Some key points to make right off the bat:

• This is not intended to be a primer on study design or the statistical analysis of sleep data. The primary goal of this walkthrough is to introduce a tool in a semi-realistic context: in no sense is it intended to be a model of optimal data analysis. We use a toy dataset and apply a broad range of operations to be able to cover a range of Luna functionality in a practical amount of time, not because we think this represents a sane analysis plan for a real study.

• Although the data used here are high-density sleep EEG, many of the points are generally applicable to standard, limited montage PSG studies. Only a few sections (e.g. interpolation) truly require hd-EEG. In the future, we aim to extend this walkthrough to include other signal modalities. But even if your interests do not lie with the sleep EEG per se, this walkthrough may still be of value, e.g. with regard to basic manipulations of EDF files, handling sleep staging and annotations, etc.

• This is not an R tutorial as there is plenty of material out there for using R. The snippets of R code presented do not necessarily reflect best practice for R programming either: they get the job done but feel free to improve on what is presented here.

• There is a relative large amount of material here, spanning a range of topics. Although the key steps of the walkthrough are designed to be performed sequentially, the material is still somewhat modular. Some of the components can be skipped or studied in isolation. Although not advised, if you wish to skip steps 1 through 4 (data preparation and QC) and head straight to analysis (step 5), there are notes on how to catch up (i.e. cheat...). In any case, you can expect that this walkthrough will take more than one or two sittings, if you want to systematically follow things.

• A faster pace: For reference, we also include a stream-lined partial run through of this walk-through: as the name suggests, this has a faster pace that skips many of the practical details and follows only the key steps to go from the original data to the primary association analyses (section 5.8).

Two platforms

The core walkthrough will be available via two platforms (note: currently only the command-line version is released):

• command-line (shell script) usage of Luna, combined with R to summarize and visualize key results, as shown on this website

• [coming soon] a Jupyter lab notebook that uses the Python-based lunapi interface to Luna to achieve the same results (nb. the notebooks are designed to be viewed in conjunction with these pages, i.e. to give context, etc, as not all material is duplicated)

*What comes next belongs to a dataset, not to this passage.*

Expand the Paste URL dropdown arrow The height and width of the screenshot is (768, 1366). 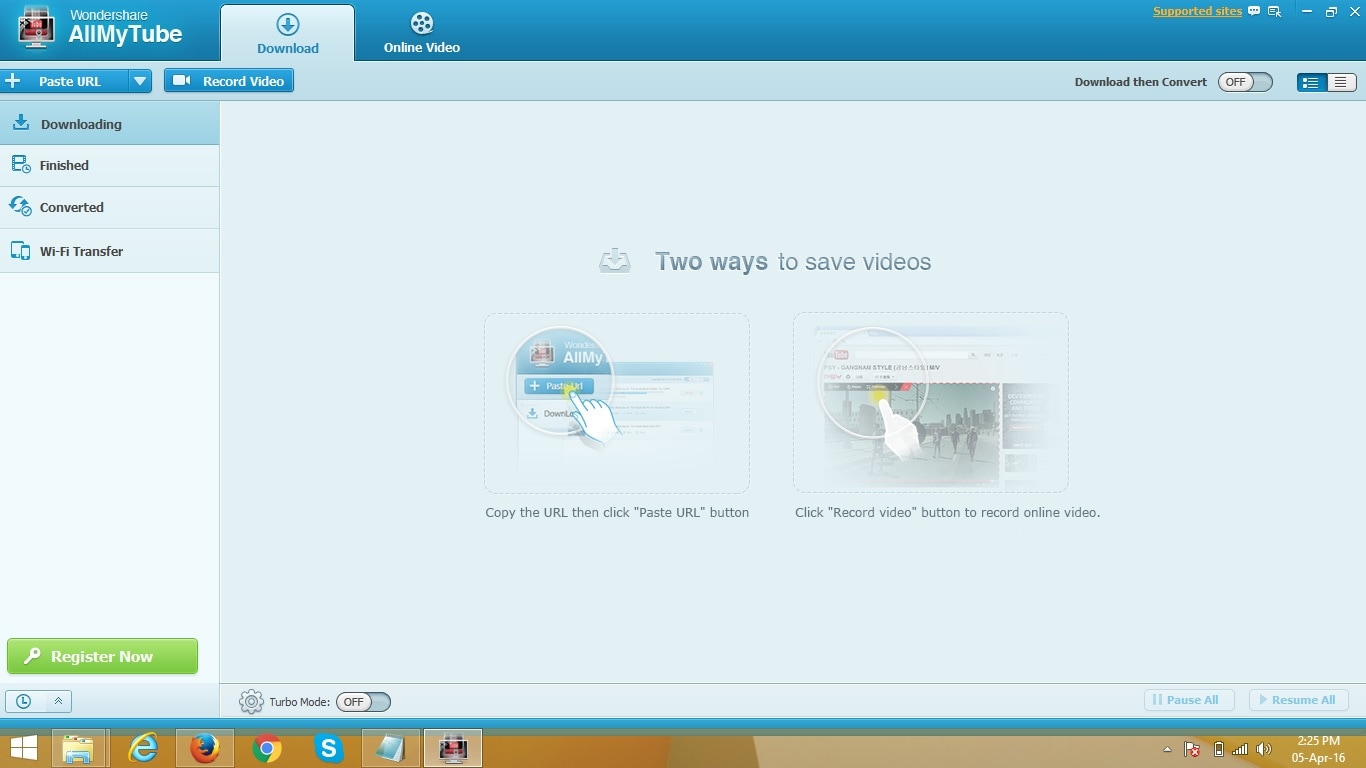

We advise to first follow the command-line version. In fact, it is probably a good idea to do a quick first-pass skim of the walkthrough, to get the overall content and structure, before diving into running commands. The Python interface is better for interactive work and visualization. The command-line interface is better for project-based, reproducible science, although we acknowledge this may be a personal opinion.

Steps of the walkthrough

The walkthrough is designed to be traversed sequentially:

• a description of the data

• step 0: preparatory steps required to set up the walkthrough

• step 1: file-level quality control (QC) to validate and consistently reformat input files

• step 2: signal-level QC

• step 3: staging/annotation QC

• step 4: cleaning and interpolation to make an analysis-ready EEG dataset

• step 5: analyses to quantify individual differences in the sleep EEG as described above

Over time, we'll be adding a series of more advanced/in-depth sections under the step 6: next steps page.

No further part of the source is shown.